--- Start ---

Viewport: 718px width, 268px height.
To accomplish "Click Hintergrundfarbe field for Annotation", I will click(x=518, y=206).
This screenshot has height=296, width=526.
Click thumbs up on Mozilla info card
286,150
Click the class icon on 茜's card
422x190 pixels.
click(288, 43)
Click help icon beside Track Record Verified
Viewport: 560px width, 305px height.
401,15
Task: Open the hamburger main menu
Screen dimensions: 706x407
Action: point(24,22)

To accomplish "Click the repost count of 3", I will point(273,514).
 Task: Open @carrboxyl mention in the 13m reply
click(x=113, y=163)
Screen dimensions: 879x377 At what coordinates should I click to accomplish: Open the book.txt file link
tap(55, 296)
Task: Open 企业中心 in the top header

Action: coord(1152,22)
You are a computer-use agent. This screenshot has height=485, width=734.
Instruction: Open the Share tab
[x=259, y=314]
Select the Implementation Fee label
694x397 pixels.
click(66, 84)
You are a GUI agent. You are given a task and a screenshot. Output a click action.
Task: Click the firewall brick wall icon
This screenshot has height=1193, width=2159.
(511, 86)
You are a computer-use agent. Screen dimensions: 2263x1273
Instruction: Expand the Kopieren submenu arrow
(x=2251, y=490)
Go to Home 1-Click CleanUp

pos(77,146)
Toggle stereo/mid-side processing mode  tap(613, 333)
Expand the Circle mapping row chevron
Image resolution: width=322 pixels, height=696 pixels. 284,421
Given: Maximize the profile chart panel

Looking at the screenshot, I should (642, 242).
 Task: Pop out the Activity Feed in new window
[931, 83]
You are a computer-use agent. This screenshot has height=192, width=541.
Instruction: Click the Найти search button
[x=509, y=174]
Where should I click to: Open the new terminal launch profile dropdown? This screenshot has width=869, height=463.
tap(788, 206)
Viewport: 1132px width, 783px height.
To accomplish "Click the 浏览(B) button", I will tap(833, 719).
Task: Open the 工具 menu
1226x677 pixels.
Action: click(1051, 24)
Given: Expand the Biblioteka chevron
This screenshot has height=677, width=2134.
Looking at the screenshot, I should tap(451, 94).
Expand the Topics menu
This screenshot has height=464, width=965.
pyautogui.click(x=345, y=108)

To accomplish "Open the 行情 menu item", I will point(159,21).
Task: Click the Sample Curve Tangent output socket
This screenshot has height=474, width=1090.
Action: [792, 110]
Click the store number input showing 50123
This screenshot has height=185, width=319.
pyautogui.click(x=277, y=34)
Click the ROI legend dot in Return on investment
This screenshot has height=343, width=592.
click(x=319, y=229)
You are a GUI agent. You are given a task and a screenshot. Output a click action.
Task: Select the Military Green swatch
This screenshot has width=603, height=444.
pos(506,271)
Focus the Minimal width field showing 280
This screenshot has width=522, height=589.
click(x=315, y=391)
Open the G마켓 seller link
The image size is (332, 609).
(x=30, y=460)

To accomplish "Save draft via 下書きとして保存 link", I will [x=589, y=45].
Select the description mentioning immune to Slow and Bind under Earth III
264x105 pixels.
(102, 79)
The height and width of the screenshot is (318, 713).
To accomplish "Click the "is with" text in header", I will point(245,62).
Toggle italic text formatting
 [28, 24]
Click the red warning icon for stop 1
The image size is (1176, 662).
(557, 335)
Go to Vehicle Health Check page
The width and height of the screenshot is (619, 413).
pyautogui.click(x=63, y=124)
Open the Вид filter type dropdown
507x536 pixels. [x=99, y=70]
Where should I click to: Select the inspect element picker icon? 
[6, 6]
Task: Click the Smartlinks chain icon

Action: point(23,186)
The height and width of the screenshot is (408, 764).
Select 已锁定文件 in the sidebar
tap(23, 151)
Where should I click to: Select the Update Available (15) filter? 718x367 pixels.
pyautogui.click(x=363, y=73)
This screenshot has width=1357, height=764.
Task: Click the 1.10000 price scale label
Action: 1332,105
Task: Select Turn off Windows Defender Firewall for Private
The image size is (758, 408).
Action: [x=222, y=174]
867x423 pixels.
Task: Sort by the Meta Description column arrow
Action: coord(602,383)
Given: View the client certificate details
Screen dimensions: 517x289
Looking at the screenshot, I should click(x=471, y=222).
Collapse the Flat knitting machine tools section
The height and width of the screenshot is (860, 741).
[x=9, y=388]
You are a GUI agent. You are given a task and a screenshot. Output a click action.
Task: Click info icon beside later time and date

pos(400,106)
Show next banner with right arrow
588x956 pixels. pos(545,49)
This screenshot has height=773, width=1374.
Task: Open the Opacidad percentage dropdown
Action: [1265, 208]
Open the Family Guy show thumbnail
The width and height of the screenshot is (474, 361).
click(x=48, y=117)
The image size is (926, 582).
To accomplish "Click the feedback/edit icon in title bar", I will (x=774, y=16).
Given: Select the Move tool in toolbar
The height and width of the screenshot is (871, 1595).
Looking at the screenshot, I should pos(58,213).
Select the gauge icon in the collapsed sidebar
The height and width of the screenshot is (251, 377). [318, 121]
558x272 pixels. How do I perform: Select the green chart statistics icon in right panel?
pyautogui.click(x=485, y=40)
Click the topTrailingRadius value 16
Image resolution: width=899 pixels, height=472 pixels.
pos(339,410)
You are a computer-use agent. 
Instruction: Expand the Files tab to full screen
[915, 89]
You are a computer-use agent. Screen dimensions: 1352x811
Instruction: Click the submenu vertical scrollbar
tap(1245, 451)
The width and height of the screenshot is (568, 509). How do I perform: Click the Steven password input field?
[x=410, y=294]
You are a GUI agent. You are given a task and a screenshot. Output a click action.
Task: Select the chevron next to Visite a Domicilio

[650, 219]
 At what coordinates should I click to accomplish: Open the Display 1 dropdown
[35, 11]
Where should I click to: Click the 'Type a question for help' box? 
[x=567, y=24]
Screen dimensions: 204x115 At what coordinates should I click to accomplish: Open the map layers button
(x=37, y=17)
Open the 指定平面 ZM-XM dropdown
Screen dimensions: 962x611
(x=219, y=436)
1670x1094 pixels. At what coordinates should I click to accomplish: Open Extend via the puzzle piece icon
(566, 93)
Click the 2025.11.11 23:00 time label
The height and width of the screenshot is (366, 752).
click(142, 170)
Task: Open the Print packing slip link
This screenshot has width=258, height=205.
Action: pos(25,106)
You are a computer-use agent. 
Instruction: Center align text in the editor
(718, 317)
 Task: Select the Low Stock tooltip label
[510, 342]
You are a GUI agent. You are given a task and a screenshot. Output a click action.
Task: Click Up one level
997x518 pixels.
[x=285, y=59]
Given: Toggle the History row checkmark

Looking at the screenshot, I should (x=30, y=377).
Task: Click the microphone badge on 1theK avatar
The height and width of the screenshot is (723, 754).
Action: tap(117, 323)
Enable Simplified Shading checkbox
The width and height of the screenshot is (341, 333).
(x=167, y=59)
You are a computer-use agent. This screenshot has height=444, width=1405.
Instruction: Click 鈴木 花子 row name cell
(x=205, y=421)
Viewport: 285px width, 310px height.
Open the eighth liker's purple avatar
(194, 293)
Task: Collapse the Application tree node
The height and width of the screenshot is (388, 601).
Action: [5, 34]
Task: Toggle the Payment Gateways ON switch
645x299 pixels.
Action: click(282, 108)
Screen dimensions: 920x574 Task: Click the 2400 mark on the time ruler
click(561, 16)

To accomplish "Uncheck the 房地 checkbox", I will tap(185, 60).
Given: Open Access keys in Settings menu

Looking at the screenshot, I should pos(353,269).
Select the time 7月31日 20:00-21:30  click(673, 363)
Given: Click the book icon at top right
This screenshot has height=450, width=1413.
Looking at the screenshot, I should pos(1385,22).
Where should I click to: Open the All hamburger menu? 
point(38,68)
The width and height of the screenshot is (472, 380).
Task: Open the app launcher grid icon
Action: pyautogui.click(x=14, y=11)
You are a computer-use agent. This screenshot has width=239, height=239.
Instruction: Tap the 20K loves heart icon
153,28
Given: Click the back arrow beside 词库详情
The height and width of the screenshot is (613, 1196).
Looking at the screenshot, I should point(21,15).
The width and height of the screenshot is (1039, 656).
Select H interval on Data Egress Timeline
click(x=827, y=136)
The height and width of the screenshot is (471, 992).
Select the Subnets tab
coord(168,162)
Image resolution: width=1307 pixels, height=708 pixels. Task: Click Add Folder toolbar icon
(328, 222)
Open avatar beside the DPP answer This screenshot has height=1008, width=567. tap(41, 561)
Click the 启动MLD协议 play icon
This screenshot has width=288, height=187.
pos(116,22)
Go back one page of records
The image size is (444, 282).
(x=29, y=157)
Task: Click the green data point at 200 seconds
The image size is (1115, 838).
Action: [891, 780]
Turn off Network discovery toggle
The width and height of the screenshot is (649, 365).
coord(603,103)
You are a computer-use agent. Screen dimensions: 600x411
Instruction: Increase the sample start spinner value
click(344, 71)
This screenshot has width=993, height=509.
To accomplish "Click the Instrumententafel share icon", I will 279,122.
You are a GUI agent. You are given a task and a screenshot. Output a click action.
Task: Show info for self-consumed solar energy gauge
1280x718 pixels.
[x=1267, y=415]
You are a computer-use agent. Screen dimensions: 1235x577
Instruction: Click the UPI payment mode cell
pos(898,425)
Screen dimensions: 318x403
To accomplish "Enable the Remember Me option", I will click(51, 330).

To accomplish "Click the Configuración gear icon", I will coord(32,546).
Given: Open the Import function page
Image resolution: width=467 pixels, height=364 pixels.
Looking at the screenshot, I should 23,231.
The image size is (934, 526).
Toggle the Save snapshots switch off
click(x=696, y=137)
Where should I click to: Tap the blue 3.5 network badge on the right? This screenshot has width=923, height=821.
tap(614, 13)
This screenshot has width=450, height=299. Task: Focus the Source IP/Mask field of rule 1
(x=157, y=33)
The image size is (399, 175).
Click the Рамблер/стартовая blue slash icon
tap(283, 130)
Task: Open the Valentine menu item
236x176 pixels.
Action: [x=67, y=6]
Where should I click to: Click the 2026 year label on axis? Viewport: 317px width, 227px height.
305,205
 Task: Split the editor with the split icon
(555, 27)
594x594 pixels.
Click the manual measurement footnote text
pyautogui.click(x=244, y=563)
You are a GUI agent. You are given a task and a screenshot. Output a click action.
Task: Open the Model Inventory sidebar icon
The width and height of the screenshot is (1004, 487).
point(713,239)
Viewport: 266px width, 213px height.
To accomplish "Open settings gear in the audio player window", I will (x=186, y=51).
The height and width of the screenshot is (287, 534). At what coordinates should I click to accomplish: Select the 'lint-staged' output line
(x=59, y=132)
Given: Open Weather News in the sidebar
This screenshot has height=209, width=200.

--- End ---

> [EXERCISE INSTRUCTIONS]: Can you print, word for word, the stretch of the data from its first line through the line containing "Action: click(1051, 24)", with both ends included?

> [THE RESPONSE]:
Viewport: 718px width, 268px height.
To accomplish "Click Hintergrundfarbe field for Annotation", I will click(x=518, y=206).
This screenshot has height=296, width=526.
Click thumbs up on Mozilla info card
286,150
Click the class icon on 茜's card
422x190 pixels.
click(288, 43)
Click help icon beside Track Record Verified
Viewport: 560px width, 305px height.
401,15
Task: Open the hamburger main menu
Screen dimensions: 706x407
Action: point(24,22)

To accomplish "Click the repost count of 3", I will point(273,514).
 Task: Open @carrboxyl mention in the 13m reply
click(x=113, y=163)
Screen dimensions: 879x377 At what coordinates should I click to accomplish: Open the book.txt file link
tap(55, 296)
Task: Open 企业中心 in the top header

Action: coord(1152,22)
You are a computer-use agent. This screenshot has height=485, width=734.
Instruction: Open the Share tab
[x=259, y=314]
Select the Implementation Fee label
694x397 pixels.
click(66, 84)
You are a GUI agent. You are given a task and a screenshot. Output a click action.
Task: Click the firewall brick wall icon
This screenshot has height=1193, width=2159.
(511, 86)
You are a computer-use agent. Screen dimensions: 2263x1273
Instruction: Expand the Kopieren submenu arrow
(x=2251, y=490)
Go to Home 1-Click CleanUp

pos(77,146)
Toggle stereo/mid-side processing mode  tap(613, 333)
Expand the Circle mapping row chevron
Image resolution: width=322 pixels, height=696 pixels. 284,421
Given: Maximize the profile chart panel

Looking at the screenshot, I should (642, 242).
 Task: Pop out the Activity Feed in new window
[931, 83]
You are a computer-use agent. This screenshot has height=192, width=541.
Instruction: Click the Найти search button
[x=509, y=174]
Where should I click to: Open the new terminal launch profile dropdown? This screenshot has width=869, height=463.
tap(788, 206)
Viewport: 1132px width, 783px height.
To accomplish "Click the 浏览(B) button", I will tap(833, 719).
Task: Open the 工具 menu
1226x677 pixels.
Action: click(1051, 24)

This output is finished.